- **Problem statement**
A faithful transcription of all the data is required.

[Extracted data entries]
========================================================================

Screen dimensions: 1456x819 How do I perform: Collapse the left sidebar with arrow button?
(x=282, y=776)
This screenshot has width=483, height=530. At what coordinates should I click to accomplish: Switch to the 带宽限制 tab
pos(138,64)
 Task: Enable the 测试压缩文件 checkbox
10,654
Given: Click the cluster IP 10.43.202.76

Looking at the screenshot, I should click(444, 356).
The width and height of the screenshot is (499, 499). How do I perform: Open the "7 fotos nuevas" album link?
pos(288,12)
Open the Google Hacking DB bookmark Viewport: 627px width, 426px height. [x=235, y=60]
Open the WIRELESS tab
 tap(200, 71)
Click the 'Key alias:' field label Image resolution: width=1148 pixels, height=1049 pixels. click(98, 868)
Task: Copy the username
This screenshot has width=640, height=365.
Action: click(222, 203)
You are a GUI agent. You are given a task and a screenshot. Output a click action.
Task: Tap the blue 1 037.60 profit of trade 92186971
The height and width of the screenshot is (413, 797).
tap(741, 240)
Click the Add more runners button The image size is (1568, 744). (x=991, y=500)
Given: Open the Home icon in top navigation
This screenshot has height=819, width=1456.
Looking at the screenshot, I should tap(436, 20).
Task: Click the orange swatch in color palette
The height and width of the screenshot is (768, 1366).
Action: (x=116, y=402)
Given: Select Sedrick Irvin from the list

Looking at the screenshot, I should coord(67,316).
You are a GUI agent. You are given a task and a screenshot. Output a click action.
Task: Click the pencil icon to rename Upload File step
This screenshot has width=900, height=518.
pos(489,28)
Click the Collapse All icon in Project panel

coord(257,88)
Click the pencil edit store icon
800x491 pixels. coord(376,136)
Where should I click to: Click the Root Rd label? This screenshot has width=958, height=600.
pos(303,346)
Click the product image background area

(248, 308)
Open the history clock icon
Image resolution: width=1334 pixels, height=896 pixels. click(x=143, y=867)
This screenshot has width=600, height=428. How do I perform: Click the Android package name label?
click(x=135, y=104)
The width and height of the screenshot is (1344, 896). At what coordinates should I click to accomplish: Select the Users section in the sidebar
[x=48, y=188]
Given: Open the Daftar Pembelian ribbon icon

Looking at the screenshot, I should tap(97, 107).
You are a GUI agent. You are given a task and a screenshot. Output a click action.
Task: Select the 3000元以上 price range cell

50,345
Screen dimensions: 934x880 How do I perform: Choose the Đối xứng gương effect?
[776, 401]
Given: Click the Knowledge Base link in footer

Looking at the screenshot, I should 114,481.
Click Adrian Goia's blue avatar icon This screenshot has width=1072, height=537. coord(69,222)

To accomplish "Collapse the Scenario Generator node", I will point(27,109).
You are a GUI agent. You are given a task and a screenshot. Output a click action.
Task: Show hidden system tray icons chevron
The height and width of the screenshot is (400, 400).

========================================================================

- **Reply to the exercise**
Screen dimensions: 1456x819 How do I perform: Collapse the left sidebar with arrow button?
(x=282, y=776)
This screenshot has width=483, height=530. At what coordinates should I click to accomplish: Switch to the 带宽限制 tab
pos(138,64)
 Task: Enable the 测试压缩文件 checkbox
10,654
Given: Click the cluster IP 10.43.202.76

Looking at the screenshot, I should click(444, 356).
The width and height of the screenshot is (499, 499). How do I perform: Open the "7 fotos nuevas" album link?
pos(288,12)
Open the Google Hacking DB bookmark Viewport: 627px width, 426px height. [x=235, y=60]
Open the WIRELESS tab
 tap(200, 71)
Click the 'Key alias:' field label Image resolution: width=1148 pixels, height=1049 pixels. click(98, 868)
Task: Copy the username
This screenshot has width=640, height=365.
Action: click(222, 203)
You are a GUI agent. You are given a task and a screenshot. Output a click action.
Task: Tap the blue 1 037.60 profit of trade 92186971
The height and width of the screenshot is (413, 797).
tap(741, 240)
Click the Add more runners button The image size is (1568, 744). (x=991, y=500)
Given: Open the Home icon in top navigation
This screenshot has height=819, width=1456.
Looking at the screenshot, I should tap(436, 20).
Task: Click the orange swatch in color palette
The height and width of the screenshot is (768, 1366).
Action: (x=116, y=402)
Given: Select Sedrick Irvin from the list

Looking at the screenshot, I should coord(67,316).
You are a GUI agent. You are given a task and a screenshot. Output a click action.
Task: Click the pencil icon to rename Upload File step
This screenshot has width=900, height=518.
pos(489,28)
Click the Collapse All icon in Project panel

coord(257,88)
Click the pencil edit store icon
800x491 pixels. coord(376,136)
Where should I click to: Click the Root Rd label? This screenshot has width=958, height=600.
pos(303,346)
Click the product image background area

(248, 308)
Open the history clock icon
Image resolution: width=1334 pixels, height=896 pixels. click(x=143, y=867)
This screenshot has width=600, height=428. How do I perform: Click the Android package name label?
click(x=135, y=104)
The width and height of the screenshot is (1344, 896). At what coordinates should I click to accomplish: Select the Users section in the sidebar
[x=48, y=188]
Given: Open the Daftar Pembelian ribbon icon

Looking at the screenshot, I should tap(97, 107).
You are a GUI agent. You are given a task and a screenshot. Output a click action.
Task: Select the 3000元以上 price range cell

50,345
Screen dimensions: 934x880 How do I perform: Choose the Đối xứng gương effect?
[776, 401]
Given: Click the Knowledge Base link in footer

Looking at the screenshot, I should 114,481.
Click Adrian Goia's blue avatar icon This screenshot has width=1072, height=537. coord(69,222)

To accomplish "Collapse the Scenario Generator node", I will point(27,109).
You are a GUI agent. You are given a task and a screenshot. Output a click action.
Task: Show hidden system tray icons chevron
The height and width of the screenshot is (400, 400).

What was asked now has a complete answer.